Jennifer Lopez e um dos zilhares de tomara que caia da noite. O que o povo em Hollywood tem contra mangas, na boa? Detalhe que o Armani Privé lembra bastante (digo lembra pra ser delicada e manter a amizade) o Armani Privé (siiiiim) de Amanda Seyfrield. Abapha. Eu se fosse celebritie jogava uma praga pro Giorgio e suas quinze gerações seguintes. Desaforo!

Sarah Jessica Parker de Chanel. Essa aí incorporou a fashionista desde SATC e não larga mais! Que bom!
Um dos poucos , senão o único, tomara que caia que ameeei de paixão no tapete vermelho de ontem foi o Oscar de la Renta da Cameron Diaz. Luxuoso, bem cortado, ajustado ao corpo mas longe de qualquer vestígio de vulgaridade... Divino.

Amanda Seyfrield de Armani Prive

Nem mais nem menos. Tecido certo, corte certo, cores ok. Talvez as três "faixas" pretas do vestido Chanel deem uma óptica não muito favorecida à silhueta de Diane Krueger, mas tem textura, leveza e pasmem! conseguiu fugir do tomara que caia! Já merece crédito!

Penelope Cruz de Donna Karan. Ela é sempre diva, mas sem dúvida já teve dias melhores.

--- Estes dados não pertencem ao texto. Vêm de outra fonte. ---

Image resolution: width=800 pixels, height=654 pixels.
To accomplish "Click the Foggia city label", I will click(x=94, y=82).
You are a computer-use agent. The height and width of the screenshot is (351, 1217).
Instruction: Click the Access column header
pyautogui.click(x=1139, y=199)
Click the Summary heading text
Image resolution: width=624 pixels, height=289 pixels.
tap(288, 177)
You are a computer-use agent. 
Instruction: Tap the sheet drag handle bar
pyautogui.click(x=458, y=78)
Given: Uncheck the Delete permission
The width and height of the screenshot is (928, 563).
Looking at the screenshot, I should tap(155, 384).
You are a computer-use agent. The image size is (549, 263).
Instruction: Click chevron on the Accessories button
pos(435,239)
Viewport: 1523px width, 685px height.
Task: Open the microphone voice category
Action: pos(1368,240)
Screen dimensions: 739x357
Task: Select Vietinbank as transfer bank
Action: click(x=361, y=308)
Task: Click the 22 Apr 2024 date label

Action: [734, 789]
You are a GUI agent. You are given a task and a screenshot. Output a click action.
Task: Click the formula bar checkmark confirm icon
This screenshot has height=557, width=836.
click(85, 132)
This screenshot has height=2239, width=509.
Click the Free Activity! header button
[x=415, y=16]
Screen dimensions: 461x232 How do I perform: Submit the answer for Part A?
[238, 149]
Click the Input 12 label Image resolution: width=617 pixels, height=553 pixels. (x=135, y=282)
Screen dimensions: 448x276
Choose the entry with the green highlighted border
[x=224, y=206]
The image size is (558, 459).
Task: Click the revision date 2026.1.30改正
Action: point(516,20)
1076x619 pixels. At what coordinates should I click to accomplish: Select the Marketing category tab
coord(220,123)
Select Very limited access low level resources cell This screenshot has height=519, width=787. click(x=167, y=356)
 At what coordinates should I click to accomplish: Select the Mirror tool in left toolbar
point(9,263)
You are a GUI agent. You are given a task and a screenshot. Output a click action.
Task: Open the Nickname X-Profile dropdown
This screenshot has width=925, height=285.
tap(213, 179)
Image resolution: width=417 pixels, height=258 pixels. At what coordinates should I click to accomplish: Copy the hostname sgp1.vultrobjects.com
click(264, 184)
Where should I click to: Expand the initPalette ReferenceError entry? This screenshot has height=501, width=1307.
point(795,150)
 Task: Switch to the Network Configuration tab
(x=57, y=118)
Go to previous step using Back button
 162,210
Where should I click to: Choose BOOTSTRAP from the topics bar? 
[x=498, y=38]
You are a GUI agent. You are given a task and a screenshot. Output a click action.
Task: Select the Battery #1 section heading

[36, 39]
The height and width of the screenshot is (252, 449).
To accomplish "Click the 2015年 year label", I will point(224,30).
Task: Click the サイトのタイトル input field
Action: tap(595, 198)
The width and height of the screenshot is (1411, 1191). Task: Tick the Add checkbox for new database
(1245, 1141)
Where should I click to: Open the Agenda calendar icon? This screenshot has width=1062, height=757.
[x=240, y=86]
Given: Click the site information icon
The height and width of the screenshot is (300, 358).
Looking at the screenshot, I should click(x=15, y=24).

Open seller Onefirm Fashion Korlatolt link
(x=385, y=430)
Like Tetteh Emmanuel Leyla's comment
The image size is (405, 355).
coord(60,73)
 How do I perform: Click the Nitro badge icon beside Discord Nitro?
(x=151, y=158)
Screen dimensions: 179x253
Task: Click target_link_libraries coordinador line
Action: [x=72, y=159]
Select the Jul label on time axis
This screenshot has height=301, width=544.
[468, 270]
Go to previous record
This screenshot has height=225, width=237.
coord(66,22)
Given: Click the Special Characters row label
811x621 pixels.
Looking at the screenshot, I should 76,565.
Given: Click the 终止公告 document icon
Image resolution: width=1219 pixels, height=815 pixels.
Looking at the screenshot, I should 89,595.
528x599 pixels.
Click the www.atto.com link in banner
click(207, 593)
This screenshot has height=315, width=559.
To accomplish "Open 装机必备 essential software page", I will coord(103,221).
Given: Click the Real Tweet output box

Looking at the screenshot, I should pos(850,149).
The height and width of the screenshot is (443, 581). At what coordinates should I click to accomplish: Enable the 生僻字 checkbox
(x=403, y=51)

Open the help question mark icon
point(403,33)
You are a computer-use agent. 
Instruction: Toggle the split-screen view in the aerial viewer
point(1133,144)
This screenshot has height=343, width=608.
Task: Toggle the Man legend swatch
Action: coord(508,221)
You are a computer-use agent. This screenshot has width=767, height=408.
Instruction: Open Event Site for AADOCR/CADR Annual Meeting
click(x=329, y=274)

O tafetá pesou, a cor não favoreceu e ficamos com a impressão de que titia Karan foi por demais generosa com as medidas e Pepe foi à cerimônia portando dois metros de tecido a mais do que o necessário. Justo ela que é sempre uma aparição no red carpet. Pena.

Rachel McAdams, de Ellie Saab. Só eu achei que esse floral abstrato apagadinho a envelheceu dez anos? O libanês é gênio em gowns red carpet, mas não foi muito feliz nessa empreitada. Ela é tão lindinha, poderia brilhar muito mais com uma cor mais intensa ou algo mais estruturado, uma pitada de brilho, sei lá. Faltou.

Vera Farmiga de Marchesa. Um vestido ou uma instalação artística? Lady Gaga vestiria fácil. Adoro pela cor e ousadia, não é qualquer uma que segura. Só não precisava do batom vermelho e os brincos de pérola giga à la vovó. Ficou old.